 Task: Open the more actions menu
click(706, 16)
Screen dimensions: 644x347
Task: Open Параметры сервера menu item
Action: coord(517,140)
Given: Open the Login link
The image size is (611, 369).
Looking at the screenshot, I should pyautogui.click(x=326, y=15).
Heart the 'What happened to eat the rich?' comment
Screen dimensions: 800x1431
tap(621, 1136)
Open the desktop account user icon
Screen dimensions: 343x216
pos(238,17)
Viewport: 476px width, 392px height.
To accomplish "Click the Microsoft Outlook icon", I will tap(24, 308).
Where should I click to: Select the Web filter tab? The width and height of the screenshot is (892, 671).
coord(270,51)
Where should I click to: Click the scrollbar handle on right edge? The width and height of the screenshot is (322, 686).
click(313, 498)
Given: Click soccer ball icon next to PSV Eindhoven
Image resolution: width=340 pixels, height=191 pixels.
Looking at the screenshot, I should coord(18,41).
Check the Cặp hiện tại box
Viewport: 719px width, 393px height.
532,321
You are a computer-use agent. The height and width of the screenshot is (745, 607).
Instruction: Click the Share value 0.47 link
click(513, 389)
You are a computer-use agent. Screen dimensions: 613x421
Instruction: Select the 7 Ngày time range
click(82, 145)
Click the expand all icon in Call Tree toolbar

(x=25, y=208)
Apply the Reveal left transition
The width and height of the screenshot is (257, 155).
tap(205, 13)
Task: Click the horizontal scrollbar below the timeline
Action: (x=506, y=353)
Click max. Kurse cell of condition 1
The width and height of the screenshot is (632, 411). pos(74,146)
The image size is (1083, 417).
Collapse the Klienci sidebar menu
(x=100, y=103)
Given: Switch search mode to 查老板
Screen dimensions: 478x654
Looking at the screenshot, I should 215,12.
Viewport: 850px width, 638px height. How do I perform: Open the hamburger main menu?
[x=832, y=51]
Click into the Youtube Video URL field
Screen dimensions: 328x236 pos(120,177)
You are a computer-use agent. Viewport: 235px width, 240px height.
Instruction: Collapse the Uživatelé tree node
--------------------
* Try it
Return the records given above in their entirety, word for word.

* Response
 Task: Open the more actions menu
click(706, 16)
Screen dimensions: 644x347
Task: Open Параметры сервера menu item
Action: coord(517,140)
Given: Open the Login link
The image size is (611, 369).
Looking at the screenshot, I should pyautogui.click(x=326, y=15).
Heart the 'What happened to eat the rich?' comment
Screen dimensions: 800x1431
tap(621, 1136)
Open the desktop account user icon
Screen dimensions: 343x216
pos(238,17)
Viewport: 476px width, 392px height.
To accomplish "Click the Microsoft Outlook icon", I will tap(24, 308).
Where should I click to: Select the Web filter tab? The width and height of the screenshot is (892, 671).
coord(270,51)
Where should I click to: Click the scrollbar handle on right edge? The width and height of the screenshot is (322, 686).
click(313, 498)
Given: Click soccer ball icon next to PSV Eindhoven
Image resolution: width=340 pixels, height=191 pixels.
Looking at the screenshot, I should coord(18,41).
Check the Cặp hiện tại box
Viewport: 719px width, 393px height.
532,321
You are a computer-use agent. The height and width of the screenshot is (745, 607).
Instruction: Click the Share value 0.47 link
click(513, 389)
You are a computer-use agent. Screen dimensions: 613x421
Instruction: Select the 7 Ngày time range
click(82, 145)
Click the expand all icon in Call Tree toolbar

(x=25, y=208)
Apply the Reveal left transition
The width and height of the screenshot is (257, 155).
tap(205, 13)
Task: Click the horizontal scrollbar below the timeline
Action: (x=506, y=353)
Click max. Kurse cell of condition 1
The width and height of the screenshot is (632, 411). pos(74,146)
The image size is (1083, 417).
Collapse the Klienci sidebar menu
(x=100, y=103)
Given: Switch search mode to 查老板
Screen dimensions: 478x654
Looking at the screenshot, I should 215,12.
Viewport: 850px width, 638px height. How do I perform: Open the hamburger main menu?
[x=832, y=51]
Click into the Youtube Video URL field
Screen dimensions: 328x236 pos(120,177)
You are a computer-use agent. Viewport: 235px width, 240px height.
Instruction: Collapse the Uživatelé tree node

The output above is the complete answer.